Denn ein Vergleich habe viele Vorteile gegenüber einem teuren und langwierigen Gerichtsverfahren: «Bei Gericht gibt es häufig nur Schwarz oder Weiss, Gewinner und Verlierer», sagt Wildisen. Das Ziel des Schlichtungsverfahrens hingegen sei ein austarierter Interessenausgleich: «Alle sollen sich schliesslich wieder in die Augen schauen können.» 

Es begann mit Pflanzen im Hausgang

In der Vergangenheit habe es einige Fälle gegeben, die ihm bis heute in Erinnerungen geblieben sind, erzählt Wildisen. Doch dies hätte mehr mit den persönlichen Geschichten der Parteien zu tun gehabt als mit der Rechtssituation an sich. «Es ist tragisch zu sehen, wie aus kleinen Bagatellen jahrelange Rechtsstreitigkeiten entstehen können, die letztlich zum Schaden einer Partei eskalieren», so Wildisen, der hauptberuflich als Anwalt in einer Kanzlei in Luzern arbeitet.
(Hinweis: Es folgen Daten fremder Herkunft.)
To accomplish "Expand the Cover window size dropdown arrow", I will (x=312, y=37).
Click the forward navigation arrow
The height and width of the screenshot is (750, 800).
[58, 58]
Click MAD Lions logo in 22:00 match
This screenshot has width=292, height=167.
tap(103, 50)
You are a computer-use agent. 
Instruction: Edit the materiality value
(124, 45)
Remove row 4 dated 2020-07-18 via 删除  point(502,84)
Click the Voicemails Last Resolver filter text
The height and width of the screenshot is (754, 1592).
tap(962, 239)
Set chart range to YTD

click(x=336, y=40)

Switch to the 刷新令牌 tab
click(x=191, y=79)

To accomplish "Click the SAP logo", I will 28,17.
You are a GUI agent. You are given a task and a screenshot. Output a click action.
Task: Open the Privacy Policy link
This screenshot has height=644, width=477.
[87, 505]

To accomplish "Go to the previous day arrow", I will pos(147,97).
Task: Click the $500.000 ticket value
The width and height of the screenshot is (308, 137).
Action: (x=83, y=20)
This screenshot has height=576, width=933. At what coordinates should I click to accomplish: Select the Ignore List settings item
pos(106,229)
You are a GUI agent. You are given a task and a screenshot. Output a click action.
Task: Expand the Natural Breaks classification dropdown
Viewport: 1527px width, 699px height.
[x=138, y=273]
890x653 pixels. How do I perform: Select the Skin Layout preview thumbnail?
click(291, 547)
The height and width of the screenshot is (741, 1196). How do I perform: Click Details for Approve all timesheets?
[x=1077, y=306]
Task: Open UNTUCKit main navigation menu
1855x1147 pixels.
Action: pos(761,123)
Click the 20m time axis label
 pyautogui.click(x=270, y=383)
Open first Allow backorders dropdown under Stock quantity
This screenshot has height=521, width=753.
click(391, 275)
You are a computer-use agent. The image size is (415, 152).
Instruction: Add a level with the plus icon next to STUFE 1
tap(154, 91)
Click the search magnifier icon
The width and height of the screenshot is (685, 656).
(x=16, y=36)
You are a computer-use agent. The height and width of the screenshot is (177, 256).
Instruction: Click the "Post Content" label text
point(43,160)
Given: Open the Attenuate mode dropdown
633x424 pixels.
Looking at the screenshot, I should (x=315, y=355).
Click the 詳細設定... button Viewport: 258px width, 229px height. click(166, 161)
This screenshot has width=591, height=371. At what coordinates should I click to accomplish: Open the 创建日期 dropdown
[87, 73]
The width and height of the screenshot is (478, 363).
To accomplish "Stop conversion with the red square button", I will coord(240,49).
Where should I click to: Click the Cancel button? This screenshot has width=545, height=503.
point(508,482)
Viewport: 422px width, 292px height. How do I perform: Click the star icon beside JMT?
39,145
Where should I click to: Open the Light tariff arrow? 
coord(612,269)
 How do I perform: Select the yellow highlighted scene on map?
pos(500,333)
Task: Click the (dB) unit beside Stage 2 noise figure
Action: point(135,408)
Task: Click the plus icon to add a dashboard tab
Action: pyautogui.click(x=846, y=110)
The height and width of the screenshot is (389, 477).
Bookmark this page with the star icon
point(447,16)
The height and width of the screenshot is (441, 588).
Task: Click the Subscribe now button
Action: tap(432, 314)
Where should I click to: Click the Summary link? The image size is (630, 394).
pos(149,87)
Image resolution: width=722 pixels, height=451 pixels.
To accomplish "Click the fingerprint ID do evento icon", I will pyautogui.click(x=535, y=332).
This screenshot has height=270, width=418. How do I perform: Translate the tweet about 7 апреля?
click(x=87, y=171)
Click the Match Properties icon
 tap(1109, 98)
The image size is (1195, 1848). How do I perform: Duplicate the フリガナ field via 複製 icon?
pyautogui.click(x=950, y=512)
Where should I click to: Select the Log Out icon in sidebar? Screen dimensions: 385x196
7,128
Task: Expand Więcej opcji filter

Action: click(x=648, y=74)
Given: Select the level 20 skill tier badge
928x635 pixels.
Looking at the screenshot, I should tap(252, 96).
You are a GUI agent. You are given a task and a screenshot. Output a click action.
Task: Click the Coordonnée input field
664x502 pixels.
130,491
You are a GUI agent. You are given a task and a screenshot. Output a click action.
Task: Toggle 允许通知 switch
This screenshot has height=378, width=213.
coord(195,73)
«Oft machen Mieter ihrem ganzen Ärger Luft, der sich bereits über Jahre aufgestaut hat.»
Christoph Wildisen, Anwalt 

Er erinnert sich beispielsweise an eine Mieterin, die Pflanzen in den Hausgang gestellt hat − und letztlich nach jahrelangem Hin und Her mit dem Hauswart und der Verwaltung aus der Wohnbaugenossenschaft ausgeschlossen werden musste und die Wohnung verlor. 

Immer wieder ähnliche Fälle

Die Fälle, die er in den vergangenen 26 Jahren als Rechtsschutzdelegierter und bei der Schlichtungsstelle behandelt hat, haben sich im Laufe der Zeit kaum verändert. «Es gibt sogenannte Dauerbrenner», meint Wildisen. So etwa die Anfechtung von Kündigungen, Mieterstreckungen, oder wenn Vermieter Mietzinserhöhungen ankünden. «Gerade bei Renovationen oder Umbauten führt dies immer wieder zu Streitigkeiten darüber, ob diese lediglich dem Unterhalt dienen oder tatsächlich zu einer Wertvermehrung führen, die eine Erhöhung der Miete rechtfertigen.»

Aber auch Mietzinssenkungen bei Veränderungen des Referenzzinssatzes, die gegenwärtig wieder beim Vermieter eingefordert werden können (zentral+ berichtete), landen ebenso oft bei der Schlichtungsbehörde für Miete und Pacht, wie Streitereien um Nebenkostenabrechnungen oder Klagen wegen Lärm- oder anderen Immissionen.

Für beide Parteien belastend

«Oft machen Mieter dabei ihrem ganzen Ärger Luft, der sich bereits über Jahre aufgestaut hat», meint Wildisen. Auf der anderen Seite seien es teilweise auch immer wieder die selben Vermieter, die er an Verhandlungen antreffe. 

Wichtig sei vor allem, dass Schlichtungsverfahren zügig durchgeführt und abgeschlossen werden können, da ein Rechtsstreit für die Parteien oft sehr belastend sei. «Differenzen kann man letztlich nie ganz verhindern, aber man kann sie − wenn die Parteien mitmachen − unkompliziert und schnell beilegen», sagt Wildisen und meint, dass der Schlichtungsbehörde die Arbeit wohl niemals ausgehen wird.